Mixpeek and Databricks occupy different layers of the data stack. Mixpeek ingests unstructured multimodal files and extracts structured features, embeddings, and classifications. Databricks provides the lakehouse platform -- Delta Lake for storage, Unity Catalog for governance, and integrated ML for training and serving models.
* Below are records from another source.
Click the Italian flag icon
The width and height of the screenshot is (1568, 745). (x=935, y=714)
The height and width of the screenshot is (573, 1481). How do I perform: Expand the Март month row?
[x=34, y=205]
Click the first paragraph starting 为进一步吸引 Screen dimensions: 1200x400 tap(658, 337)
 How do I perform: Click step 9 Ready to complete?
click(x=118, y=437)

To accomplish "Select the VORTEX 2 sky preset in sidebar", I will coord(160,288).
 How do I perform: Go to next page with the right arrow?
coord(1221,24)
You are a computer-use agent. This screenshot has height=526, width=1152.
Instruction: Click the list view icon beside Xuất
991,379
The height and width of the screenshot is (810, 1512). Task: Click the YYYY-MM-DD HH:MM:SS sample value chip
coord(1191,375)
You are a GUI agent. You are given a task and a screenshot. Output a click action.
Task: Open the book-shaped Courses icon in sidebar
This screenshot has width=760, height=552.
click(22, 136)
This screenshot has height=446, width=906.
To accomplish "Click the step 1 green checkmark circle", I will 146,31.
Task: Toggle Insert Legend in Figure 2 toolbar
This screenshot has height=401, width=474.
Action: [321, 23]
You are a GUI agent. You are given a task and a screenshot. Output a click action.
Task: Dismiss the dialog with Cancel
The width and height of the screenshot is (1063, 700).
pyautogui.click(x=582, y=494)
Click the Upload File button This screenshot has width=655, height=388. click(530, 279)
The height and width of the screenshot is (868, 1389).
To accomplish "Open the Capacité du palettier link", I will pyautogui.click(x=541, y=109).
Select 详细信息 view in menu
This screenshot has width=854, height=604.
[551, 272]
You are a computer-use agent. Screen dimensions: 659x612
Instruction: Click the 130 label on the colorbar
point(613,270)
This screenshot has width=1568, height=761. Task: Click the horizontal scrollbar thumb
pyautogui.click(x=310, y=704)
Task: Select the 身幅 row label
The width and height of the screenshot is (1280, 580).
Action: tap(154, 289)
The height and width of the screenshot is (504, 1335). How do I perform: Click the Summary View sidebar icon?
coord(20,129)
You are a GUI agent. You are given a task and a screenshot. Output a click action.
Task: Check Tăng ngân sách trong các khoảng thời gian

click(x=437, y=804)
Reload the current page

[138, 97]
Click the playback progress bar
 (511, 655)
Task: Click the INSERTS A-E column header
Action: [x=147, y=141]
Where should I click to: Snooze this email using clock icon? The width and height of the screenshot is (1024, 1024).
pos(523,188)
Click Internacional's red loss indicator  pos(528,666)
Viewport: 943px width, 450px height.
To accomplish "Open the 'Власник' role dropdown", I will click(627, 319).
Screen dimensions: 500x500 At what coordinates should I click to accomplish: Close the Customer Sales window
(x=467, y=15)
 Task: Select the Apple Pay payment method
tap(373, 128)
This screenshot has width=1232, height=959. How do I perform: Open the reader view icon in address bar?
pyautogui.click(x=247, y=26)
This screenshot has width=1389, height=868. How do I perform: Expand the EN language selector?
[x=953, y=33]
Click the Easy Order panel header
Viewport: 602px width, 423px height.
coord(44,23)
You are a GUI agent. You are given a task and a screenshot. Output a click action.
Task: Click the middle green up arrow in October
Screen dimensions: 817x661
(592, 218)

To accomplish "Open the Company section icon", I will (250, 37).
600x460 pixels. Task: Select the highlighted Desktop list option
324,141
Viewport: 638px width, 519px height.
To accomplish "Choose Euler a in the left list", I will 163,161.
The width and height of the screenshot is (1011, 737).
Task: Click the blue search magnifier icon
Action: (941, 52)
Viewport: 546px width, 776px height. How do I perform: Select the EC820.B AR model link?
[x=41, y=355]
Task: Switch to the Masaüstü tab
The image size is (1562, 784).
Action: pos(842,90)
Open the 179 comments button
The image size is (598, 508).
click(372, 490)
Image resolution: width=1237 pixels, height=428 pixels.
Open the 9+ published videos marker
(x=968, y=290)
Together, they give you a complete path from raw media files to governed, analytics-ready data.

<CardGroup cols={2}>
  <Card title="Mixpeek" icon="wand-magic-sparkles">
    Ingests unstructured files, extracts features (embeddings, transcripts, classifications, metadata), and powers multimodal retrieval.
  </Card>

  <Card title="Databricks" icon="database">
    Stores structured outputs in Delta tables, enforces governance via Unity Catalog, and runs ML training and serving at scale.
  </Card>
</CardGroup>

## Architecture

```
                        Mixpeek                              Databricks
               +-----------------------+            +------------------------+
               |                       |            |                        |
  Files -----> |  Buckets & Collections|            |   Delta Lake Tables    |
  (images,     |                       |            |                        |
   video,      |  Decompose files into |  export    |  - classifications     |
   audio,      |  features:            | ---------> |  - extracted metadata  |
   PDFs)       |   - embeddings        |            |  - taxonomy labels     |
               |   - transcripts       |            |  - document payloads   |
               |   - classifications   |            |                        |
               |   - metadata          |  enrich    |  Unity Catalog governs |
               |                       | <--------- |  all tables. Databricks|
               |  Retrieval & Search   |            |  ML retrains models.   |
               +-----------------------+            +------------------------+
```

## Use Cases

### Write extracted features as Delta tables

After Mixpeek processes your files, export the structured outputs -- transcripts, object detections, taxonomy labels, metadata -- as Delta tables. This makes them queryable with Spark SQL, joinable with your existing business data, and available to any tool in the Databricks ecosystem.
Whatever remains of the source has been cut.